====== Exercise materials ======
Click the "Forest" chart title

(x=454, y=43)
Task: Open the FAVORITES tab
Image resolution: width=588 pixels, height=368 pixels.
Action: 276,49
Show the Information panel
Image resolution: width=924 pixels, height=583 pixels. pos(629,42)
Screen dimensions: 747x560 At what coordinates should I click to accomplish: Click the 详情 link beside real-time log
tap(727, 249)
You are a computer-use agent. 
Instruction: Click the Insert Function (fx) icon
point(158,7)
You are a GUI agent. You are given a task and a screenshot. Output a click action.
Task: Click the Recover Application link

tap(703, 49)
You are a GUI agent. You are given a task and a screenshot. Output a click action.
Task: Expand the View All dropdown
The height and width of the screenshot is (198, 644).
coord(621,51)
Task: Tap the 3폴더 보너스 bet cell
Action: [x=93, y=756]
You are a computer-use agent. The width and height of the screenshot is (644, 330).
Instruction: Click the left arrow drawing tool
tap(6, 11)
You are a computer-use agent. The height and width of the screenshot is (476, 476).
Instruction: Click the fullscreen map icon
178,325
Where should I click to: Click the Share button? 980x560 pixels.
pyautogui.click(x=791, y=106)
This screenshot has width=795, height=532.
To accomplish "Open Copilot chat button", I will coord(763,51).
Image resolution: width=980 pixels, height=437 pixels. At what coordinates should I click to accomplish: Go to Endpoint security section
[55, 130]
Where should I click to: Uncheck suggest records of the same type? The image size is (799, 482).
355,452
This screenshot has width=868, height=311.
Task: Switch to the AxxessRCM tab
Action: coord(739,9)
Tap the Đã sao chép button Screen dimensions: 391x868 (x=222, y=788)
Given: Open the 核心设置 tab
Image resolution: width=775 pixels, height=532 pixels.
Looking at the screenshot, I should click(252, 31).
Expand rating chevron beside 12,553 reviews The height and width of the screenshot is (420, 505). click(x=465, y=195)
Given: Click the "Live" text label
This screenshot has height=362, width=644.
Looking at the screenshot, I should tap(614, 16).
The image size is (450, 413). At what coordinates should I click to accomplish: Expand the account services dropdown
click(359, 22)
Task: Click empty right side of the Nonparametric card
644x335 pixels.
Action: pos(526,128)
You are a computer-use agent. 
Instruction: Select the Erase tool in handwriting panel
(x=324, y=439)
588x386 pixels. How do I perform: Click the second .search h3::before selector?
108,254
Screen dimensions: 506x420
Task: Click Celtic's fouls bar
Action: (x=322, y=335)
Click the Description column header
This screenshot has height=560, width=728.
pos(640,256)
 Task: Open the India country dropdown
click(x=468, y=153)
======
Aim of the task - How many of the lines above hold "computer"? Answer with only the number.

Response box - 4